Pamela Jorden’s first solo show in New York opened on November 6, 2004, inaugurating the newly founded Klaus von Nichtssagend Gallery in Brooklyn. 20 years later, Jorden’s new fall show is timed as a celebration of her practice and her steadfast devotion to experimentation within abstraction. Jorden’s early small rectilinear canvases set the tone for her lifelong project of using unusual line and composition, though she soon broke out of the rectangle and began working on round, irregular, and multi-panel surfaces where the frame itself embodies movement and gesture. Today her work dances in experimental mark-making and structure. This new show will focus on canvases of varying shapes, including narrow, totem-like diptychs that incorporate cut-outs and curves.

Pamela Jorden has had recent shows at Philip Martin Gallery in Los Angeles and at Romer Young Gallery in San Francisco. Her work was recently exhibited at the RISD Museum in Providence, Rhode Island, and at the Columbus Museum of Art/Pizzuti Collection in Columbus, OH as well as the Governor’s Mansion in California.
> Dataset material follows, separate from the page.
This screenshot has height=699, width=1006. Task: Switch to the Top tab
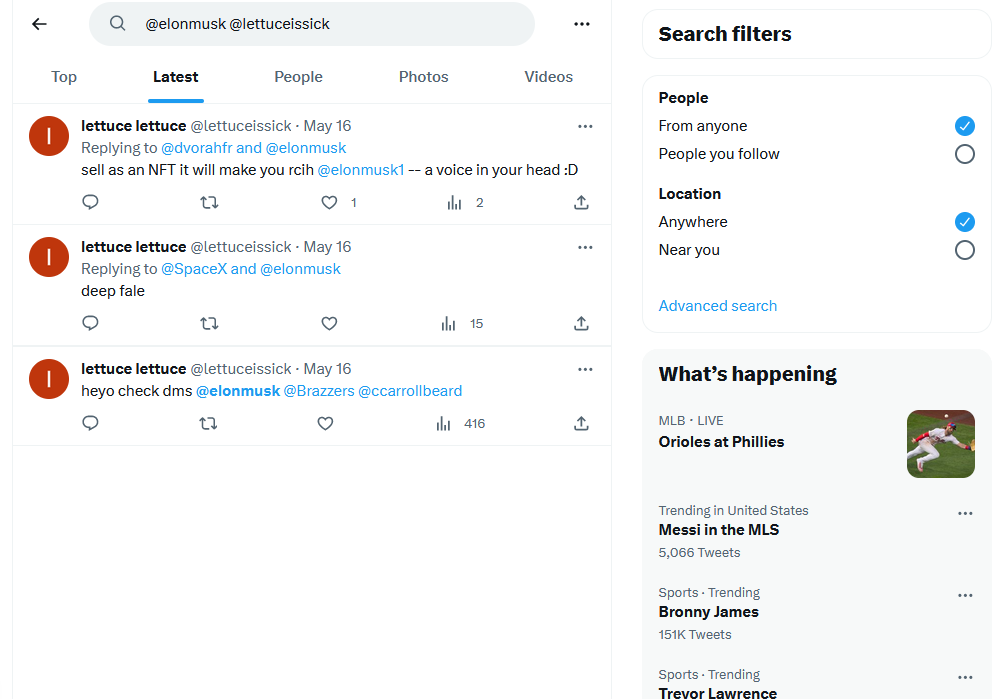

Over the course of Geoffrey Hendricks’s (1931-2018) career he was known for his near-daily practice of painting the sky and clouds. Whether painted as diaristic watercolors, large acrylics on stretched canvas, or on objects such as work boots, shovels, road signs and hanging laundry, the sky provided a sense of time, place, and universality. The new show will consist of a selection of early sky canvases, as well as an exploration of Hendricks’s performance work which paralleled his association with Fluxus.

Geoffrey Hendricks was a pioneering artist in performance, painting, sculpture, and conceptual art. His work was recently on view at the Museum of Modern Art in NY, the Leslie Lohman Museum in NY, the Columbus Museum of Art. Klaus Gallery also featured his work in a solo presentation at Art Basel Miami Beach in December 2023.